▶ Latihan:
Lanjutkan artikel tentang kejahatan siber bermodus spoofing dari bagian terakhirnya.

▶ Kutipan Teks:
KEJAHATAN siber dengan modus spoofing-social engineering kembali terulang. Korban terbaru bermodus pengiriman file APK yang disarukan seolah-olah surat pemberitahuan tilang, membuat korban mengalami kerugian hingga Rp 2,3 miliar setelah rekening banknya dikuras pelaku.
Realitas menunjukan, dalam menjalankan aksinya, pelaku kejahatan siber tidak melulu mengandalkan teknologi. Ia juga memanfaatkan kelengahan dan faktor psikologis korbannya. Hal inilah yang disebut social engineering yang salah satu modusnya berupa spoofing.
“Spoofing”
Referensi tentang spoofing antara lain dipublikasikan oleh Federal Bureau of Investigation (FBI) AS dengan judul “Spoofing and Phishing” (2023).
FBI menyebut, spoofing adalah tindakan di mana seseorang menyamarkan alamat email, nama pengirim, nomor telepon, atau URL situs web.
Menurut FBI, spoofing adalah salah satu teknik kejahatan siber yang tujuannya sama dengan phishing. Modusnya mengelabui atau memikat korban agar mengambil umpan tersebut.
Penipuan ini dirancang agar korban memberikan informasi seperti username dan password mobile banking secara tanpa sadar.
Awalnya, spoofing adalah modus berupa menyarukan URL atau nama domain internet. Penipu seringkali hanya mengubah satu huruf, simbol, atau angka untuk meyakinkan dan membuat korban mengira bahwa ia berinteraksi dengan email atau web terpercaya.

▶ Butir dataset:
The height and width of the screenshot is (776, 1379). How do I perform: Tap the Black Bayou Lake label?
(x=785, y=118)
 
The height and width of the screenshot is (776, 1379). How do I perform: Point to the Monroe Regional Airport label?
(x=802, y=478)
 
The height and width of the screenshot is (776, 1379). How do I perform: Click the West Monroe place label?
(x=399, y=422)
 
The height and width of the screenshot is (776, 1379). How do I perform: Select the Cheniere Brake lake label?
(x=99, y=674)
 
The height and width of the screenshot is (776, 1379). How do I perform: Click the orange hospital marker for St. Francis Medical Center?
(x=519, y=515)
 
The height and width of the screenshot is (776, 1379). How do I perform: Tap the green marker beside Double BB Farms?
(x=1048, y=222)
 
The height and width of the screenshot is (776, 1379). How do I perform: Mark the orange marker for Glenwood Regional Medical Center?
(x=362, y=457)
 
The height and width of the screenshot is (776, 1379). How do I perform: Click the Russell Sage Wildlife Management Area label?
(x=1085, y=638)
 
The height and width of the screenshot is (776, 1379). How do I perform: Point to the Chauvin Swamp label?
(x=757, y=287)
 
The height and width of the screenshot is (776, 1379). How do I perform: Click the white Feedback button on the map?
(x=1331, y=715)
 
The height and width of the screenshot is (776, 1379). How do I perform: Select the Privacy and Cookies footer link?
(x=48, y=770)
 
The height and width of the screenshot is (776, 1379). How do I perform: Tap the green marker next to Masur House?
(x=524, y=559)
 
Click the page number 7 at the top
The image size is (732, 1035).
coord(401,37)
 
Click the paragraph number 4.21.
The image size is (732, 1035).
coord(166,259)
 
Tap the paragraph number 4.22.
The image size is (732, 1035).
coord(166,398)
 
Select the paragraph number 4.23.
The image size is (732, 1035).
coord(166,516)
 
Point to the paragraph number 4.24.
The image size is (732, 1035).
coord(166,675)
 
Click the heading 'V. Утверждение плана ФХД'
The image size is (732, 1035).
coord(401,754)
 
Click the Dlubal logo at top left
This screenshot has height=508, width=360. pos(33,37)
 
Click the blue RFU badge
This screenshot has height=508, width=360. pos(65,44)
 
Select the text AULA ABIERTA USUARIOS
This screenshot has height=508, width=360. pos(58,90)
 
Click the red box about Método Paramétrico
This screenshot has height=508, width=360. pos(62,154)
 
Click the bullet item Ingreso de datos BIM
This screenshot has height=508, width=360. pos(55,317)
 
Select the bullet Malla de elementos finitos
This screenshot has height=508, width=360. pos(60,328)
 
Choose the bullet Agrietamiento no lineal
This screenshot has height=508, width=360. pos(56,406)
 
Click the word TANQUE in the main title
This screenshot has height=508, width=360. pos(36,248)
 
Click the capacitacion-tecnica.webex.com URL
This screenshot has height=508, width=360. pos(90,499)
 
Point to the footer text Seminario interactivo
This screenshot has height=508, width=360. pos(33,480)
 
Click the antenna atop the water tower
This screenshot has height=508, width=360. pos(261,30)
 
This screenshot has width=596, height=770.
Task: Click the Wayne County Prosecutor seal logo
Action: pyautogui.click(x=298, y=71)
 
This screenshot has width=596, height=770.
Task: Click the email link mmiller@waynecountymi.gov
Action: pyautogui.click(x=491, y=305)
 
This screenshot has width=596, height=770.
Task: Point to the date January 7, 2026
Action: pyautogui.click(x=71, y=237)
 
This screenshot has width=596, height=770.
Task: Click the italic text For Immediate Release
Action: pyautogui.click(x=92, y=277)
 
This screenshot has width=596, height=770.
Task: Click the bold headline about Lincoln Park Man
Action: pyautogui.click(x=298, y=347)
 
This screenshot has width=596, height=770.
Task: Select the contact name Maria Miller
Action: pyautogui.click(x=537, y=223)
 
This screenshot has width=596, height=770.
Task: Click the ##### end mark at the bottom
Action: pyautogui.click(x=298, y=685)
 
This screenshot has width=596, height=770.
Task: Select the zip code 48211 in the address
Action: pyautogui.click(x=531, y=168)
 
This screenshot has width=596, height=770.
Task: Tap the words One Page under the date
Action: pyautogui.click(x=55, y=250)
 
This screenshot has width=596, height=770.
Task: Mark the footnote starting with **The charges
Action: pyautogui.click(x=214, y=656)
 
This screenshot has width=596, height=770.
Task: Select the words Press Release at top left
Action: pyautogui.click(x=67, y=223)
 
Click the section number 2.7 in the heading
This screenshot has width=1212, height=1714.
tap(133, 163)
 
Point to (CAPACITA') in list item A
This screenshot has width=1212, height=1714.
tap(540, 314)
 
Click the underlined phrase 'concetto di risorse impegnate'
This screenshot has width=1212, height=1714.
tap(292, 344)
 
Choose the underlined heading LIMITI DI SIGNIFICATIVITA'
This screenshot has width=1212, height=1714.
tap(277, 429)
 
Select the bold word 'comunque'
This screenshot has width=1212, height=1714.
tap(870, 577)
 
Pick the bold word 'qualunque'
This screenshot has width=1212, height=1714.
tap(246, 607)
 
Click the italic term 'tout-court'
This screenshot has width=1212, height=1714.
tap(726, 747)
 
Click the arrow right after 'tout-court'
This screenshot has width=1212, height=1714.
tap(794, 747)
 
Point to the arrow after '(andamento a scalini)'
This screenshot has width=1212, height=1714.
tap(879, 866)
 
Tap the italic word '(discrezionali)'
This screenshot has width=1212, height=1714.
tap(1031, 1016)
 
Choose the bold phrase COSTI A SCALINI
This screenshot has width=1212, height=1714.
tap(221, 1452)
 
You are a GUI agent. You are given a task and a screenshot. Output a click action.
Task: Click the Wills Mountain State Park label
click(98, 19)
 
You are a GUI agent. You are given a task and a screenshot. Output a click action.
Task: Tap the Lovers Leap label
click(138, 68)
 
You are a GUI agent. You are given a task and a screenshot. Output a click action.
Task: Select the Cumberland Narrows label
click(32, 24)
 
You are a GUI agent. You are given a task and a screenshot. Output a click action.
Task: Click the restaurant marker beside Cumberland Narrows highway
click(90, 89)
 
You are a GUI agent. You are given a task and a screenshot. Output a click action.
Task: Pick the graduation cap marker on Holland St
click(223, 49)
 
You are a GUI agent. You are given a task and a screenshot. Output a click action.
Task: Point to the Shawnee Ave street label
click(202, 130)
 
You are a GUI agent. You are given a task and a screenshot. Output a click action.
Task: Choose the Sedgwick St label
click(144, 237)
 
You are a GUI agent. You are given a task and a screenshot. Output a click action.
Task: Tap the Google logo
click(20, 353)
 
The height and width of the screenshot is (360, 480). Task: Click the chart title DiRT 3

▶ Hasil Latihan:
Pelaku secara cerdik kemudian mengarahkan korban untuk melakukan tindakan tertentu, atau berkunjung ke web palsu untuk mengisi data pribadi.
Spoofing secara umum merupakan tindakan pelaku kejahatan siber menyamar sebagai entitas atau perangkat tepercaya, sehingga korban kemudian melakukan sesuatu bagi peretas.
Setiap kali pelaku melakukan penyamaran identitas sebagai orang lain, maka itulah yang disebut spoofing.
Spoofing dapat dilakukan dengan formula dan tingkat kerumitan teknis beragam, termasuk dengan kombinasi elemen social engineering.
Pelaku memanipulasi korbannya secara psikologis dengan mempermainkan kerentanan individu seperti rasa takut, keinginan dan ambisi, atau kondisi gagap teknologi.
Spoofing secara teknis saat ini dilakukan lebih canggih karena dikombinasikan dengan pendekatan tebar aplikasi. Pelaku mengirim file APK, yang jika diklik berakibat fatal karena bisa menyedot data pribadi dan sensitif, seperti data mobile banking korban.
Belakangan, dengan perkembangan teknologi digital, modus spoofing banyak dilakukan juga melalui WA, Telegram, atau jenis media perpesanan lainnya yang dengan mudah menggunakan profil atau foto palsu pihak lain.
Jika korban berhasil terperdaya karena mengklik tautan APK yang dikirim, maka pelaku bisa melakukan penyadapan, mengambil data, dan informasi korban secara ilegal melalui jaringan internet.
“Social Engineering”
Modus rekayasa sosial yang secara internasional dikenal dengan social engineering atau “soceng”, adalah aksi pelaku kejahatan memanipulasi korban seperti mengatasnamakan petugas tilang, jasa ekspedisi atau surat undangan pernikahan.
Masyarakat harus hati-hati, karena fraudster bisa mencuri data apapun seperti SMS, One Time Password (OTP) termasuk data rahasia keuangan korban.
Data tersebut akan terkirim kepada penipu secara otomatis melalui pesan SMS dan menjadi awal modus pencurian uang di rekening mobile banking.
Setelah pelaku mendapatkan kode OTP, maka pencurian rekening korban mulai dilakukan. Tentu saja pelaku terlebih dulu mengambil alih mobile banking milik korban.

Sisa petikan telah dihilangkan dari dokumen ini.